Recommendations (note: the recommendation is much weaker when they use the word “suggest” vs “recommend”):

— they suggest endoscopy for dyspepsia patients greater than 60 years old: conditional recommendation/very low-quality evidence. they raised the age from 55 of prior guidelines since the age-specific incidence of gastric cancer has fallen in the US, and they feel the cost of endoscopy per case of cancer detected is prohibitive. they also do suggest this guideline be individualized, so that for patients coming from areas with high upper GI malignancy rates there should be a lower threshold for endoscopy, especially those coming from Southeast Asia and some countries in South America.

— they suggest not to do endoscopy to investigate alarm features (e.g. weight loss, anemia, dysphagia, persistent vomiting) for dyspepsia patients under the age of 60 . This recommendation is based on seven studies finding that alarm features had limited value for detecting any organic pathology: conditional recommendation/moderate quality evidence

— they recommend that dyspepsia patients under the age 60 should have a noninvasive test for H. pylori, with therapy if positive: Strong recommendation/high quality evidence

— they recommend that dyspepsia patients under the age of 60 should have empiric PPI therapy if they are H. pylori negative or remain symptomatic after H. pylori eradication therapy: Strong recommendation/high quality evidence

— they suggest dyspepsia patients under the age of 60 not responding to PPI or H. pylori eradication therapy should be offered prokinetic therapy: Conditional recommendation/very low- quality of evidence.  Metoclopromide should be given for less than 12 weeks [a problem given the chronicity of dyspepsia, but this drug does have significant adverse effects such as tardive dyskinesia], and domperidone dose should be 30 mg a day or less (this medication is not available in the US).

— the recommendations for patients with functional dyspepsia mirror the above, except that those patients who fail PPI or H. pylori eradication therapy should be offered tricyclic antidepressant therapy (Conditional recommendation, moderate quality evidence), and that those not responding to any of these be offered prokinetic therapy (conditional recommendation, very low-quality evidence). Those with functional dyspepsia not responding to any drug therapy should be offered psychological therapy (conditional recommendation, very low-quality of evidence.) They do not recommend the use of complementary or alternative medicines or the routine use of motility studies, except when gastroparesis is strongly suspected (several studies have found that the relationship between dyspeptic symptoms and gastric emptying is poor). The basis of their recommendation for tricyclics is that there were 3 studies looking at patients with functional dyspepsia finding a significant effect in reducing dyspepsia symptoms.
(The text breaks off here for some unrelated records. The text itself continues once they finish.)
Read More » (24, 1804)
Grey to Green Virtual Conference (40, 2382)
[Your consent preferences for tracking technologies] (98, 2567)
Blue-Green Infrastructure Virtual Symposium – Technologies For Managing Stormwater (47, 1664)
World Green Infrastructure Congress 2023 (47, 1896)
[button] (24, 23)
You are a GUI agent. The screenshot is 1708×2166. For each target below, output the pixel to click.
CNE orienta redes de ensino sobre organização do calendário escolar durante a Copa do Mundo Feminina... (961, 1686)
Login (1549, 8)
No effect has been seen with SSRIs.

 

Commentary:

— as we all know, dyspepsia is quite prevalent, approximately 20% of the population globally. More common in women, smokers, and those on NSAIDs. The cost to the US healthcare services is over for $18 billion a year, societal costs are likely double that from time away from work.

— The definitions they are using:

— dyspepsia: predominant epigastric pain lasting at least one month, can be associated with epigastric fullness, nausea, vomiting, or heartburn, provided that epigastric pain is the patient’s primary concern (they are trying to minimize the inclusion of GERD in this category)
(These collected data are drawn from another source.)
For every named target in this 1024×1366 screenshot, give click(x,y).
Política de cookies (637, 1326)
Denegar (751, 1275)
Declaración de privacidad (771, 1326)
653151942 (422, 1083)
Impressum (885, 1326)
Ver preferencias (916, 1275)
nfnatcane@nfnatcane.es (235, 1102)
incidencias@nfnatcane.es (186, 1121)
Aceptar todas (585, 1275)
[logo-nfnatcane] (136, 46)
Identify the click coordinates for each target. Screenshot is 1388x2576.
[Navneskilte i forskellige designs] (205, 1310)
— functional dyspepsia: patients with dyspepsia where endoscopy and other relevant tests have ruled out organic pathology that explains the symptoms

 

So, a few comments:

— there are a few items above which counter conventional approaches, including not doing endoscopy to investigate alarm features in those <60 years old (they do comment that studies do not suggest that the predictive value of alarm features is very good, though the quality of evidence to support this is very low)
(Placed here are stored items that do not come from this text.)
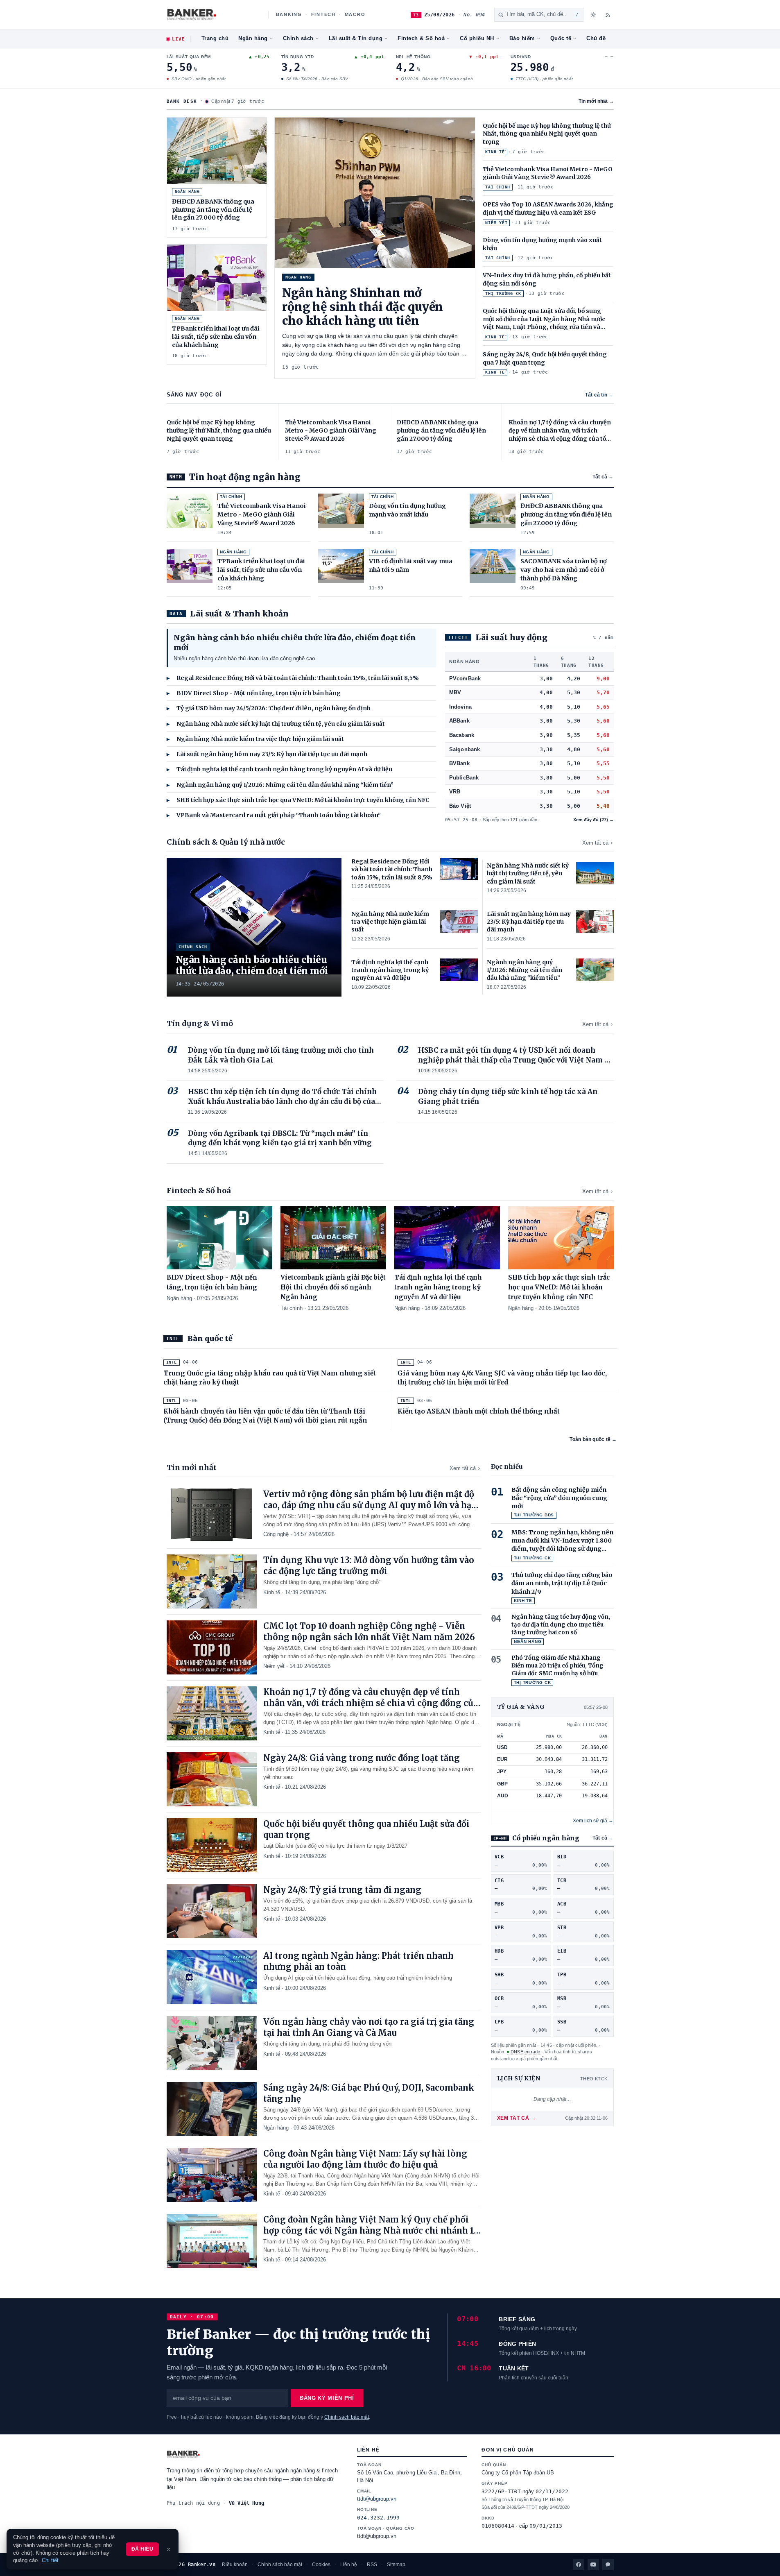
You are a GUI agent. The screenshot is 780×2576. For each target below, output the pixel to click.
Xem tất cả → (516, 2118)
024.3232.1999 (378, 2518)
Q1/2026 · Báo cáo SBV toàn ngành (436, 79)
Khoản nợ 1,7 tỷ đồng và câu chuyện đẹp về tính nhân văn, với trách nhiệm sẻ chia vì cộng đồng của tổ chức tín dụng (370, 1703)
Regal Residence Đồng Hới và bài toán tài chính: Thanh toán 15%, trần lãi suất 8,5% (293, 678)
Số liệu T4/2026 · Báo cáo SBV (316, 79)
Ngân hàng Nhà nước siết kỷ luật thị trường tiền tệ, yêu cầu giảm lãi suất (276, 723)
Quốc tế (561, 38)
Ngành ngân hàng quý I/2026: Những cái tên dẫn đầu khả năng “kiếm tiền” (280, 784)
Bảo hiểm (522, 38)
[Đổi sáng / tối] (593, 14)
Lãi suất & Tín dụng (356, 38)
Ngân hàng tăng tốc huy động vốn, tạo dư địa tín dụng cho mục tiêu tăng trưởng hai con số (560, 1624)
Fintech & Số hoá (421, 38)
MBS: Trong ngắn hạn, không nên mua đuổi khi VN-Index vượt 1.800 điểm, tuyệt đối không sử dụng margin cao (562, 1541)
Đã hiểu (142, 2549)
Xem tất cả (595, 843)
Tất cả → (603, 476)
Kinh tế (271, 1592)
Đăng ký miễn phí (327, 2398)
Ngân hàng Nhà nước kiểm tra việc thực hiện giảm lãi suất (255, 739)
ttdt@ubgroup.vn (376, 2499)
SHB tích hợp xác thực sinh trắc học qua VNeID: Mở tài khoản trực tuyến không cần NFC (298, 800)
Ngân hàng (253, 38)
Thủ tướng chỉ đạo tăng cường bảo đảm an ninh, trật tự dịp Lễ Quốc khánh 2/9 (562, 1583)
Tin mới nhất (596, 101)
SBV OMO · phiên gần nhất (198, 79)
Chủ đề (596, 38)
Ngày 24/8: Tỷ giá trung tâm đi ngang (342, 1890)
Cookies (321, 2564)
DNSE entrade (525, 2051)
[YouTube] (593, 2564)
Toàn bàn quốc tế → (593, 1439)
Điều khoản (235, 2564)
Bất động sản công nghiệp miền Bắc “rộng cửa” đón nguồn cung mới (559, 1498)
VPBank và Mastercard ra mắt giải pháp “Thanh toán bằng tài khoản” (274, 815)
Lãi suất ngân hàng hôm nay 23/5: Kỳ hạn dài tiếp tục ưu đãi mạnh (267, 754)
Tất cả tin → (599, 394)
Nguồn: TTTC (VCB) (587, 1724)
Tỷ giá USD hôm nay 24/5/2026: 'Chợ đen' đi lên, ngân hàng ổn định (269, 708)
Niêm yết (274, 1666)
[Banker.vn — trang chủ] (213, 14)
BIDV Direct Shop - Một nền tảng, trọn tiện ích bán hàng (254, 693)
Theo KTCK (594, 2078)
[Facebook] (578, 2564)
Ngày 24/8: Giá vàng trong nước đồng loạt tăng (361, 1758)
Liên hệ (348, 2564)
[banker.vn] (254, 2454)
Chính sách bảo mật (346, 2417)
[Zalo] (608, 2564)
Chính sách (298, 38)
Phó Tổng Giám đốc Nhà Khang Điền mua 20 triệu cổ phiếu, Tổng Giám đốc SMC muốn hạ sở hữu (557, 1665)
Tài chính (291, 1308)
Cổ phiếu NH (477, 38)
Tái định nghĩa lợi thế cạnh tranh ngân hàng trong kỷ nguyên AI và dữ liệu (279, 769)
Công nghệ (276, 1534)
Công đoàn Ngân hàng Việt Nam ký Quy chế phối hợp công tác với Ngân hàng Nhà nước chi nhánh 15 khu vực (370, 2230)
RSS (372, 2564)
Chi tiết (50, 2560)
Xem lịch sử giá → (593, 1821)
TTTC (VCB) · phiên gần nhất (543, 79)
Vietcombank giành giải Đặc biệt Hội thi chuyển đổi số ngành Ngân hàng (333, 1287)
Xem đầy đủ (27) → (593, 819)
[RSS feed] (608, 14)
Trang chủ (215, 38)
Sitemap (396, 2564)
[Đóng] (169, 2549)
— I personally think the flow of the above algorithm is somewhat flawed. Those either with functional dyspepsia or plain old dyspepsia who have significant life stressors or other psychosocial conditions should be appropriately treated for those, usually at the same time acid suppression therapy is used, instead of the old biomedical approach, reiterated above, that one tries to treat all medical problems first and if all else fails treat the psychological problems. There have been studies in the past which have shown, not surprisingly to those of us in clinical practice, that stress can produce dyspepsia, with other old studies also showing an increase in gastric acid production.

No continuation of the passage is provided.